Gold Star wife speaks at OFHM Ceremony
By LENNY C. LEPOLA
News Assistant Managing Editor
Last Saturday, September 8, three days before the 11th anniversary of the terrorist attacks in New York City, at the Pentagon, and in the skies over Shanksville, Pennsylvania, approximately 250 Gold Star Family members joined with members of the Ohio Fallen Heroes Memorial and local dignitaries for the 2012 Ohio Fallen Heroes Memorial Ceremony.
Retired GySgt Shawn Delgado, a Lima Company Marine who also serves as President of the Ohio Fallen Heroes Memorial Board of Trustees, made the ceremony’s welcoming remarks and introductions.
Key speakers were Gold Star wife Tricia English, Ohio Fallen Heroes Memorial founder Jerry Jodrey and Congressman Pat Tiberi.
Delgado reminded everyone they were in attendance to remember their loved ones, and to pay tribute to, and never forget, our nation’s heroes; that each marker on the memorial field represents men and women who believed so much in the American way of life they were willing to step forward and fight for freedom.

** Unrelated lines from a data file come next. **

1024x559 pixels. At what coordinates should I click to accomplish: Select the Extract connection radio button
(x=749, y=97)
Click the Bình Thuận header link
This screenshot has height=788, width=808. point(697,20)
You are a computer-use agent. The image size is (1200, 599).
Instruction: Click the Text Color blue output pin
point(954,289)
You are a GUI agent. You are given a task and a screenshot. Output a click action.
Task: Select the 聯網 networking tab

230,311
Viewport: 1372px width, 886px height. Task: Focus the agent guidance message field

“This is a hard time for Gold Star family members,” Delgado said. “The Ohio Fallen Heroes Memorial truly believes that worse then death is to be forgotten — to forget what they did. This is our own way to give back to those who will never come home.
“The hardest part is to live up to the promise they had for their future,” Delgado continued. “They would have made great parents, great grandparents and great leaders for their communities. We have to live our lives to make sure people never forget the promise these men and women will never have the chance to live up to.”
Delgado added that the Ohio Fallen Heroes Memorial is special because it was built with donations — no tax dollars or state money was used to build or maintain the site.
Congressman Tiberi also noted the all-volunteer effort to build and maintain the memorial. He said he remembers that first cold and soggy day, February 18, 2006, when Kathleen Kinslow, mother of Big Walnut graduate Anthony Kinslow who died in Operation Iraqi Freedom, turned over the first ceremonial shovel of soil at the site.
“If it weren’t for the leadership of so many, this memorial could not be here,” Tiberi said. “And not a dime of public money was used; it was all volunteers who started this and kept it going.”
Tiberi also read a letter from former President George W. Bush noting that in every generation Americans are called to serve, fighting for American ideals across the globe.
Tiberi went on to quote President Ronald Reagan, who said: Freedom is never more than one generation away from extinction. We didn’t pass it on to our children in the bloodstream. It must be fought for, protected, and handed on for them to do the same, or one day we will spend our sunset years telling our children and our children’s children what it was once like in the United States where men were free.
“These men and women memorialized here today have demonstrated the greatest love of all; they’ve given their lives for their fellow man,” Tiberi said. “To the Gold Star parents and other family members, on behalf of the residents of the 12th District of the State of Ohio, I’m honored to be here to give tribute to your sons and daughters, and promise that we will never forget those who gave it all and paid the ultimate price.”
Gold Star wife Tricia English is the mother of three sons and the widow of United States Army Capt. Shawn English.
“We were called to be members of a club none of us ever wanted to be part of; it will never go away,” English said. “But in time good memories take over. I’m fortunate today that I can look at my three boys and see their dad.”
English noted that this September is the 11th anniversary of the 9/11 terrorist attacks that claimed 3,497 American lives on their own soil.
“Like me, I’m sure every person here can remember where he or she was on 9/11,” English said. “I was a military wife in Virginia preparing to leave for church that morning. My husband was an Army diver, and I knew what this would mean to our family and we began to prepare for deployment.”
In March of 2002 America went to war, English said; and for the last 10 years less than 1 percent of Americans have been protecting our way of life to keep our soil free.
“On December 3, 2006, in an instant I went from being a military wife to a military widow, from being a co-parent to a single parent; and what I’ve come to realize is the intention of those terrorists 11 years ago has failed,” English said. “America came together. People of every race, creed and color coming together defines what it means to be an American.”